Before the vote, Swiss shareholder groups Actares, Ethos and ZCapital came out against both proposals.
"Pay at Credit Suisse is too high," Dominique Biedermann, director at Ethos, which advises investors holding 3 percent of Credit Suisse shares, told Reuters. "There is no reason why banks should pay executives twice as much as large industrial companies."
Addressing the 1,543 shareholders, largely Swiss retail investors, Biedermann criticized Credit Suisse for paying 503 people it considers key to how the bank deals with risk a total of 1.36 billion francs, or an average of 2.6 million.
"That is more than is planned for the 2013 dividend (of 0.70 francs per share)," Biedermann said.
This year's compensation vote is non-binding, but a similar vote next year would be enforced if a proposed amendment is ratified at the meeting.
INTEGRITY AND FAIRNESS
Actares took issue over the bank's U.S. legal troubles and what the shareholder group sees as the bank's failure to set up a framework for winding down divisions that are failing.
Credit Suisse Compensation Committee Chairman Jean Lanier told investors ahead of the vote the bank had listened to shareholder concerns to produce a stable and understandable compensation structure.
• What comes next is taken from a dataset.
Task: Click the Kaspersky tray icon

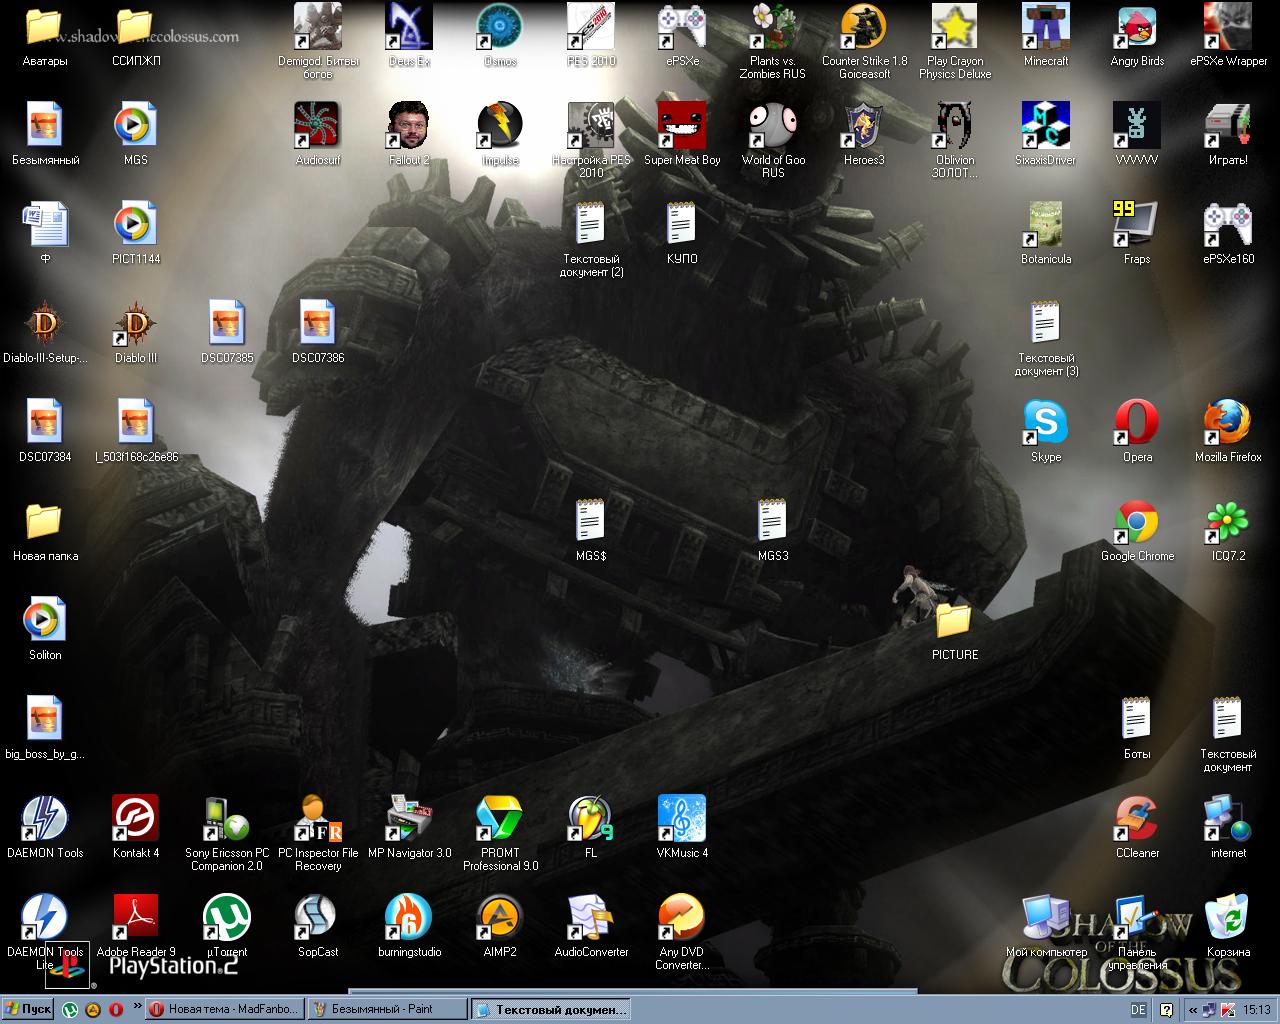Action: (1227, 1010)
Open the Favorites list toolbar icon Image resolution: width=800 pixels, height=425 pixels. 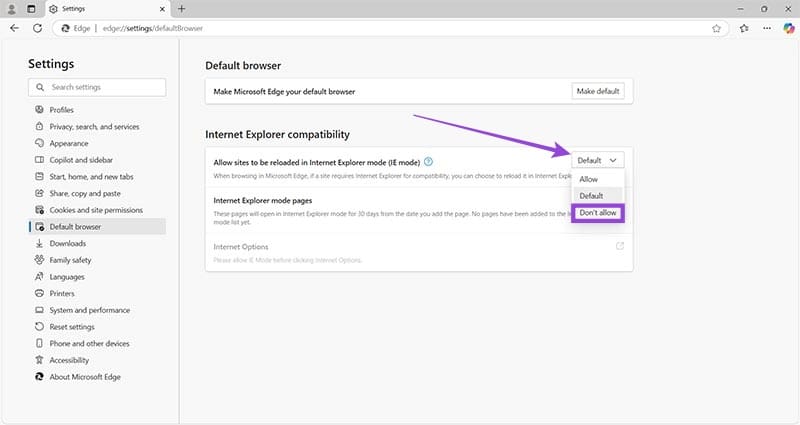pos(743,28)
"We have, of course, to evaluate our practices and procedures ... without forgetting the reason for compensation, which is to attract, motivate and retain employees who share our values and achieve results for our company with integrity and fairness," said Lanier.
The Credit Suisse vote on pay comes a day after Asia-focused bank Standard Chartered saw more than 40 percent of its shareholders oppose its compensation plan.
Last month, more than a third of Barclays' investors declined to back its pay policy.
Credit Suisse has been a lightning rod for criticism over pay in Switzerland since its decision to pay CEO Dougan nearly 90 million francs in 2010, when a five-year share bonus programme topped up his regular salary.
U.S. advisory group ISS had encouraged shareholders to vote against plans to issue new shares for staff bonuses but supported the overall pay plan.
Credit Suisse Chairman Urs Rohner was also due to tell the meeting the bank was doing everything in its power to reach a settlement with U.S. authorities, who are probing whether and how its private bankers helped wealthy Americans dodge their taxes.